CNBC takes viewers inside a fascinating and disturbing crime story, set in one of the most lawless places on earth: our oceans, where perpetrators traffic in an illegal product, and front-line workers are modern day slaves. It's part of a multi-billion dollar outlaw industry funded by the global appetite for salmon, tuna, and other seafood, though few are aware of the human and environmental wreckage left by illegal, unreported and unregulated (IUU) fishing. It's estimated that 90 percent of American seafood is imported, and roughly a quarter of the fish caught at sea is captured illegally -- with no regard for the law, national sovereignty, or the future of the species themselves. The epidemic now threatens the livelihoods of fishing communities around the globe and, ultimately, the world's food supply. In this deeply reported documentary, CNBC investigates the global fishing industry, and exposes the little-known and sometimes shocking means by which seafood arrives at our grocery stores and on our dinner plates.

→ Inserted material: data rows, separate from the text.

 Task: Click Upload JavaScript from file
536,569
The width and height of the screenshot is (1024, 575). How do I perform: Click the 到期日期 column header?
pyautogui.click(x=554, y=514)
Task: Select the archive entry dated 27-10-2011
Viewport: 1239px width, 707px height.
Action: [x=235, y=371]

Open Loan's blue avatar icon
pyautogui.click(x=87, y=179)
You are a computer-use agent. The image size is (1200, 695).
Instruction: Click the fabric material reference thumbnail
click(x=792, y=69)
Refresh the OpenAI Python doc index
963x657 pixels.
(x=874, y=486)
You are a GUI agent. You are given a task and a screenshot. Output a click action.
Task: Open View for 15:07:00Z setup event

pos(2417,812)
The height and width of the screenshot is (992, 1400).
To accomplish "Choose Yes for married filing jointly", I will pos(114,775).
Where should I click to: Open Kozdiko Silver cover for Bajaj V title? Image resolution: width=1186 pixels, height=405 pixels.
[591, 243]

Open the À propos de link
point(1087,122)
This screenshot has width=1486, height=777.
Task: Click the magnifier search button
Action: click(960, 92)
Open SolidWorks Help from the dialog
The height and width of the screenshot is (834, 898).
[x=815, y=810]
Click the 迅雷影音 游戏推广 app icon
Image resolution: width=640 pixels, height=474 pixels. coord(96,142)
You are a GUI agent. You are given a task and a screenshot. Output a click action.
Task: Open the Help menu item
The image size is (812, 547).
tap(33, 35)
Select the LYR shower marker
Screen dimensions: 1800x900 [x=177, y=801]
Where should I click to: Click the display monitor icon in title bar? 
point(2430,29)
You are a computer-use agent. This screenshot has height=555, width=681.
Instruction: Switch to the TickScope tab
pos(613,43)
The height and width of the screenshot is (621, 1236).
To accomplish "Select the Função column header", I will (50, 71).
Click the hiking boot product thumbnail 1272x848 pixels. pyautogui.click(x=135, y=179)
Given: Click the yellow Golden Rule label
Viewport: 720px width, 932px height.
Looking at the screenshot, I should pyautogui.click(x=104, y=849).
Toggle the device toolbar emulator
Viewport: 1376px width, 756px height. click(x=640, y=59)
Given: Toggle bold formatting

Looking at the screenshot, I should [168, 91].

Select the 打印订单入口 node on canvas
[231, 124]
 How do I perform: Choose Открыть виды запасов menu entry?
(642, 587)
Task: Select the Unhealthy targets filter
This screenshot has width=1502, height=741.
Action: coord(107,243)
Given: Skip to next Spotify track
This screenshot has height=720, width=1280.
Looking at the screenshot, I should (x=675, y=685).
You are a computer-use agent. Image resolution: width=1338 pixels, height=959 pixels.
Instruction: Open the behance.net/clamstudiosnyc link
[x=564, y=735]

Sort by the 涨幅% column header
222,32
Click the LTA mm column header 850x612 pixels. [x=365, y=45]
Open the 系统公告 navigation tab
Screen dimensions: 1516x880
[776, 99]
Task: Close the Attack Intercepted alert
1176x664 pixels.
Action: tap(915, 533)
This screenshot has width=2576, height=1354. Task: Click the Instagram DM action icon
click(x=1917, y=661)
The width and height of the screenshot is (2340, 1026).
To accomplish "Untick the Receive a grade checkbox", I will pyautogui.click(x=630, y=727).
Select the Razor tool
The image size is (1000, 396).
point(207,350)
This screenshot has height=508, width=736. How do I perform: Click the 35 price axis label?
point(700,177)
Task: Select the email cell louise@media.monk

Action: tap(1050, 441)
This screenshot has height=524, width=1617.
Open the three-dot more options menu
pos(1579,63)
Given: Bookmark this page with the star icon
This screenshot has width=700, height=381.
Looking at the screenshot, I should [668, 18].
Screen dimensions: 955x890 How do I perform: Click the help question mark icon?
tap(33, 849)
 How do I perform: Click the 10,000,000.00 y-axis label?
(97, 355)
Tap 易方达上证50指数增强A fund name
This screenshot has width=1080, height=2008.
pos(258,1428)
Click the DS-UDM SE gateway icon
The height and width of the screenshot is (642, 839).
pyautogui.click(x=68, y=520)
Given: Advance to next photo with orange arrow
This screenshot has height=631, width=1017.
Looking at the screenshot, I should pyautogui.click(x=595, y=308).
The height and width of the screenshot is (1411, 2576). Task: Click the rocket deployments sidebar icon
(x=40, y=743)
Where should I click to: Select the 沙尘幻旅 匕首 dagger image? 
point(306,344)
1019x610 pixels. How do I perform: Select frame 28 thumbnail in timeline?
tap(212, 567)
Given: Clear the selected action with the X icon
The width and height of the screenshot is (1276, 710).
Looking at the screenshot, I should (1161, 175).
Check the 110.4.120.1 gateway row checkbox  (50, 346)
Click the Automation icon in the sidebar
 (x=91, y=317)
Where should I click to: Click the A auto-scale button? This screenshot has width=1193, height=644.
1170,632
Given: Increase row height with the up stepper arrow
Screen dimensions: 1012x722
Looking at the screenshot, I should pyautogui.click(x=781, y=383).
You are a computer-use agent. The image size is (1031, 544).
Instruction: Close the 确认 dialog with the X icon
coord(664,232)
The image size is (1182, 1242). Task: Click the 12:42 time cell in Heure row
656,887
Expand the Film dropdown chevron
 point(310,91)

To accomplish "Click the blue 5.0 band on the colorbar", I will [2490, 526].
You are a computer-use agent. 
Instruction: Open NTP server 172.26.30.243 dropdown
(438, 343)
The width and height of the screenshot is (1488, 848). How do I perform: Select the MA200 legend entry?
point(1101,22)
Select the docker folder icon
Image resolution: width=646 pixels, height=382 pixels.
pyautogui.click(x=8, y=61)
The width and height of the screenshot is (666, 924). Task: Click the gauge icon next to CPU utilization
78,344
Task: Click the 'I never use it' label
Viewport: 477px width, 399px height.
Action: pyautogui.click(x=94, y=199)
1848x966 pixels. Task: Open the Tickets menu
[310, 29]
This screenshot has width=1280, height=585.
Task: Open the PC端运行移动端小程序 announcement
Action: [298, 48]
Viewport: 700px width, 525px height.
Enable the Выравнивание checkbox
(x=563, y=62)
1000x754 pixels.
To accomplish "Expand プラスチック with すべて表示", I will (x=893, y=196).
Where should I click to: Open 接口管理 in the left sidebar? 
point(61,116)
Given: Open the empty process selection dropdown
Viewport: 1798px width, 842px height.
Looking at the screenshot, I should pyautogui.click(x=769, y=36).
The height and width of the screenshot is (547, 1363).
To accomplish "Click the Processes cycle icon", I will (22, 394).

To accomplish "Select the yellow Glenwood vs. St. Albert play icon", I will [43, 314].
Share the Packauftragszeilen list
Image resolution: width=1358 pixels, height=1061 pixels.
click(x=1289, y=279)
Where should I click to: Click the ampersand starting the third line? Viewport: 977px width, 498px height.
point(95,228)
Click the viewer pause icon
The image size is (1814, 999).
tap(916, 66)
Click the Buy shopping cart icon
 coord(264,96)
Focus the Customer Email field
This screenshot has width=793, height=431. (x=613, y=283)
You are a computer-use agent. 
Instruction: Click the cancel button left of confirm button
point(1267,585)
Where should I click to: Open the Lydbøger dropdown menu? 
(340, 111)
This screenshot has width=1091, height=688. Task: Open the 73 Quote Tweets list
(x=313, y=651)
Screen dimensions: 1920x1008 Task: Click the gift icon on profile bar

Viewers will see how our seafood supply moves from the waters off of Southeast Asia to American shores. Along the way, they'll follow an eco-activist and ship captain who's chasing rogue Chinese fishing vessels in the South Indian Ocean; a satellite sleuth in landlocked West Virginia who culls signal data to help patrol the world's seas; an American aid worker struggling to help former fish boat slaves in Thailand; and conscientious retailers and restaurant owners trying to make sense of a shadowy supply chain. This is a gripping story about a crisis that affects us all, involving the food we eat.